Dorothy Iannone's Naked Truth at M HKA
Love is her inspiration, she said. Dorothy's (1933-2022, American) works are easily mistaken for scandalous pictures of sex when in fact, they showcase a fierce vulnerability only few are capable of.
Meeting Dorothy
My first encounter with her work was around five years ago in an archive. I didn’t think much of it. It was a small print of a blank blonde female figure standing on a piano, her legs spread, black kitten heels tiptoeing on the keyboard, a smaller piano keyboard covering her groin. The bright blue star-covered lid and the flowers around her neck highlighted her nakedness.
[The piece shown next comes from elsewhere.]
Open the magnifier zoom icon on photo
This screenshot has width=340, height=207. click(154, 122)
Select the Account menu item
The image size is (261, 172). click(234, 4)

The work’s title PLAY IT AGAIN (2007) was written above her head. I thought it was fun.
I met Dorothy’s work again last September at a group show in Düsseldorf with monumental statues of liberty and more drawings of gender-bending couples engaged in sexual pleasure. The curator combined her work with that of William Copley (1919-1996, American). He’s famous for painting multiple scenarios of a guy in a green checkered suit and a brown melon hat getting busted with a blonde naked woman. Nice combo, I thought: Repression of sexuality on one side and its liberation on the other. Goofy and sexy.
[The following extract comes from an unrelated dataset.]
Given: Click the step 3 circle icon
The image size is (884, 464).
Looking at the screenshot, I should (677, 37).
Last December, I finally got to her solo show at M HKA in Antwerp. Now I really saw her. It was Dorothy’s last exhibition before she passed in 2022 aged 86. Knowing this, entering felt like crashing the funeral of somebody I’ve barely known. But every single piece was a guest kindly inviting me to chat and remember their old friend. I listened and felt like I had got to know her.
More than just sex
Throughout her life, she faced censorship and outrage. Dorothy’s figures not only openly have sex. They defy gender norms. Women have balls and men have breasts in this queer gender-fluid world where body parts are easily swapped and mixed. Even when otherwise fully clothed. Dorothy plays with Hindu and Buddhist perspectives on sexuality, often using Kamasutra and the concept of chakras. But it wouldn’t do justice to limit her work to a take on the sexual liberation movement in the 1960s with a hint of exoticism. To her, sex and passion are the bottom line to understanding life. In her bright images of sex, Dorothy intertwines words and poetry revealing something so much deeper: Vulnerability.
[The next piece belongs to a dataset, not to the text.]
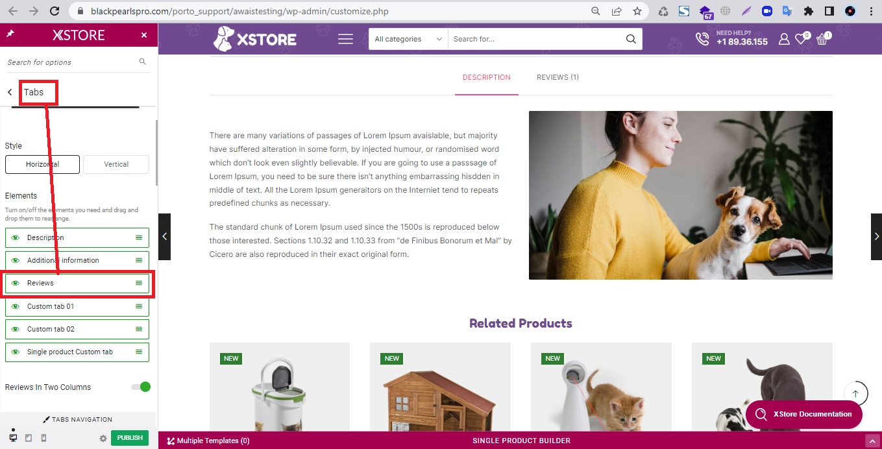Screen dimensions: 882x449
Task: Toggle visibility of Custom tab 01
Action: [x=16, y=306]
In the print 10 Scenes (1969), affirmations of sexual dominance and power play swap places with doubt. Alas, I still cherish slavery is written above the breasts of a crouching woman performing oral sex on a seating male figure. And domination, too says the woman in the next scene receiving cunnilingus. What does it mean when we do it this way? asks another woman taken from behind, her head beyond the frame. The phrase I wonder if I will ever be free fills the belly area of a woman being penetrated. Sex alone isn’t liberation. And not always is it intimacy. You can still be alone while being with someone. Nobody can take that loneliness away from you. This work made me ask: If sex doesn’t bring freedom, what does?
Friends, Family & Lovers
I love the way that there are several different words for love in Greek you can’t translate one to one. There’s eros, romantic, sexual love. And there’s agape, the love of deep friendship. Then storge is often used for family ties. As much as there’s a focus on sexuality, the exhibition leaves a lot of space for the platonic bonds throughout Dorothy’s life. There’s this 1992 Ouija board game she played with her art friends asking every single one What is art? Why art? Is art important? What is art’s future? There are letters she exchanged with her friend & lover Mary Harding (1888-1971, British) and founded the publishing agency Passion Press with. The show beautifully included Sarah Pucci’s (1902-1996, American) embellished heart-shaped artworks she gave to her daughter as symbols of her maternal love. That daughter was Dorothy.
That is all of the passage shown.